Task instructions
For this exercise, repeat each entry exactly as written.

(Stored entries)
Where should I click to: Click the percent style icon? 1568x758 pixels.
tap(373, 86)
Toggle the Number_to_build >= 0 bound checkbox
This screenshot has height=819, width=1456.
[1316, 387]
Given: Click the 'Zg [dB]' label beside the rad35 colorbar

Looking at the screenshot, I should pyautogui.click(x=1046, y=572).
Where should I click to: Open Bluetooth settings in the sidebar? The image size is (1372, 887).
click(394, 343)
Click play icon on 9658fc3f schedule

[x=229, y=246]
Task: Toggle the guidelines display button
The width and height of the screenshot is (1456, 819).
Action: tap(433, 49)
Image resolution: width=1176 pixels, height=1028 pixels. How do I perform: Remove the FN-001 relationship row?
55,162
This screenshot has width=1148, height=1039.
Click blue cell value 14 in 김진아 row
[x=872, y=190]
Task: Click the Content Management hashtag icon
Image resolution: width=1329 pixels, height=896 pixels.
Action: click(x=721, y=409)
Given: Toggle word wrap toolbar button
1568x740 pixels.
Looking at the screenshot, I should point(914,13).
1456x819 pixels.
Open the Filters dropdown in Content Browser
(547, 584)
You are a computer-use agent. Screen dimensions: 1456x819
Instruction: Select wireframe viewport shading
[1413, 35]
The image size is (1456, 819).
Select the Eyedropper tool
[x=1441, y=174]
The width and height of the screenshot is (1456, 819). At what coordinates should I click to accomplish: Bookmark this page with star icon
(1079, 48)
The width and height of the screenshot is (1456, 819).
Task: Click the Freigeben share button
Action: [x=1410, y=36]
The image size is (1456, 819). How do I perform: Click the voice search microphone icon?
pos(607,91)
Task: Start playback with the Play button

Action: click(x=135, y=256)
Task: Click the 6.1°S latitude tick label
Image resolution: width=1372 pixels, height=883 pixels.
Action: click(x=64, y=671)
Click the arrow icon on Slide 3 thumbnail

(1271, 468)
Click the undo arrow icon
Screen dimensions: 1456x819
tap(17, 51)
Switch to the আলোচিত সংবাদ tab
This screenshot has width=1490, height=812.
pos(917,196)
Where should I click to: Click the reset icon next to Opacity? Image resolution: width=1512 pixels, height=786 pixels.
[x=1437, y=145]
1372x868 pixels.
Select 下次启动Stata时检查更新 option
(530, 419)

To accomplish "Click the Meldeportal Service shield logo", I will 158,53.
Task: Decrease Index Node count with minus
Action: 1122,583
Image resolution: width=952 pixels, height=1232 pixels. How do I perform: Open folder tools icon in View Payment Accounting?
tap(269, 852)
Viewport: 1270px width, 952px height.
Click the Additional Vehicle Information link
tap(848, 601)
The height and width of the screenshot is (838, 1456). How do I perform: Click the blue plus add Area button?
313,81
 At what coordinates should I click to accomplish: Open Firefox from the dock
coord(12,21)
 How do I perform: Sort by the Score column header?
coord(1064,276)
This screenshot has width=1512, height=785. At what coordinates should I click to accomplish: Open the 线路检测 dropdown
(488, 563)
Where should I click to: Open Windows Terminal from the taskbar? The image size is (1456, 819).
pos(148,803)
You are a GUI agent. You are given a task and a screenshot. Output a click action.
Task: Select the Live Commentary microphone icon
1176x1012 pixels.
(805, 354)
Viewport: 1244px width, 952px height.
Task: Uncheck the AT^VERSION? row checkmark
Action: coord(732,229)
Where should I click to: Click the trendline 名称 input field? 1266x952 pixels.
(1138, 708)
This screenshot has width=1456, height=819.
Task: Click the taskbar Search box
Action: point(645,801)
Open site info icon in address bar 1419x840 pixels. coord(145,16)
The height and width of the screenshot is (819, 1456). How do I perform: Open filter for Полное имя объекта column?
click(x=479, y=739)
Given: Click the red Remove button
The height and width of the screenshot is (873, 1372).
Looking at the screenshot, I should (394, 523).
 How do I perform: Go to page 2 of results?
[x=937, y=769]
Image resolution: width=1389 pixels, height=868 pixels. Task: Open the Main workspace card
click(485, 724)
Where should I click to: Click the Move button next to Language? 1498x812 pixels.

Your solution
Where should I click to: Click the percent style icon? 1568x758 pixels.
tap(373, 86)
Toggle the Number_to_build >= 0 bound checkbox
This screenshot has height=819, width=1456.
[1316, 387]
Given: Click the 'Zg [dB]' label beside the rad35 colorbar

Looking at the screenshot, I should pyautogui.click(x=1046, y=572).
Where should I click to: Open Bluetooth settings in the sidebar? The image size is (1372, 887).
click(394, 343)
Click play icon on 9658fc3f schedule

[x=229, y=246]
Task: Toggle the guidelines display button
The width and height of the screenshot is (1456, 819).
Action: tap(433, 49)
Image resolution: width=1176 pixels, height=1028 pixels. How do I perform: Remove the FN-001 relationship row?
55,162
This screenshot has width=1148, height=1039.
Click blue cell value 14 in 김진아 row
[x=872, y=190]
Task: Click the Content Management hashtag icon
Image resolution: width=1329 pixels, height=896 pixels.
Action: click(x=721, y=409)
Given: Toggle word wrap toolbar button
1568x740 pixels.
Looking at the screenshot, I should point(914,13).
1456x819 pixels.
Open the Filters dropdown in Content Browser
(547, 584)
You are a computer-use agent. Screen dimensions: 1456x819
Instruction: Select wireframe viewport shading
[1413, 35]
The image size is (1456, 819).
Select the Eyedropper tool
[x=1441, y=174]
The width and height of the screenshot is (1456, 819). At what coordinates should I click to accomplish: Bookmark this page with star icon
(1079, 48)
The width and height of the screenshot is (1456, 819).
Task: Click the Freigeben share button
Action: [x=1410, y=36]
The image size is (1456, 819). How do I perform: Click the voice search microphone icon?
pos(607,91)
Task: Start playback with the Play button

Action: click(x=135, y=256)
Task: Click the 6.1°S latitude tick label
Image resolution: width=1372 pixels, height=883 pixels.
Action: click(x=64, y=671)
Click the arrow icon on Slide 3 thumbnail

(1271, 468)
Click the undo arrow icon
Screen dimensions: 1456x819
tap(17, 51)
Switch to the আলোচিত সংবাদ tab
This screenshot has width=1490, height=812.
pos(917,196)
Where should I click to: Click the reset icon next to Opacity? Image resolution: width=1512 pixels, height=786 pixels.
[x=1437, y=145]
1372x868 pixels.
Select 下次启动Stata时检查更新 option
(530, 419)

To accomplish "Click the Meldeportal Service shield logo", I will 158,53.
Task: Decrease Index Node count with minus
Action: 1122,583
Image resolution: width=952 pixels, height=1232 pixels. How do I perform: Open folder tools icon in View Payment Accounting?
tap(269, 852)
Viewport: 1270px width, 952px height.
Click the Additional Vehicle Information link
tap(848, 601)
The height and width of the screenshot is (838, 1456). How do I perform: Click the blue plus add Area button?
313,81
 At what coordinates should I click to accomplish: Open Firefox from the dock
coord(12,21)
 How do I perform: Sort by the Score column header?
coord(1064,276)
This screenshot has width=1512, height=785. At what coordinates should I click to accomplish: Open the 线路检测 dropdown
(488, 563)
Where should I click to: Open Windows Terminal from the taskbar? The image size is (1456, 819).
pos(148,803)
You are a GUI agent. You are given a task and a screenshot. Output a click action.
Task: Select the Live Commentary microphone icon
1176x1012 pixels.
(805, 354)
Viewport: 1244px width, 952px height.
Task: Uncheck the AT^VERSION? row checkmark
Action: coord(732,229)
Where should I click to: Click the trendline 名称 input field? 1266x952 pixels.
(1138, 708)
This screenshot has width=1456, height=819.
Task: Click the taskbar Search box
Action: point(645,801)
Open site info icon in address bar 1419x840 pixels. coord(145,16)
The height and width of the screenshot is (819, 1456). How do I perform: Open filter for Полное имя объекта column?
click(x=479, y=739)
Given: Click the red Remove button
The height and width of the screenshot is (873, 1372).
Looking at the screenshot, I should (394, 523).
 How do I perform: Go to page 2 of results?
[x=937, y=769]
Image resolution: width=1389 pixels, height=868 pixels. Task: Open the Main workspace card
click(485, 724)
Where should I click to: Click the Move button next to Language? 1498x812 pixels.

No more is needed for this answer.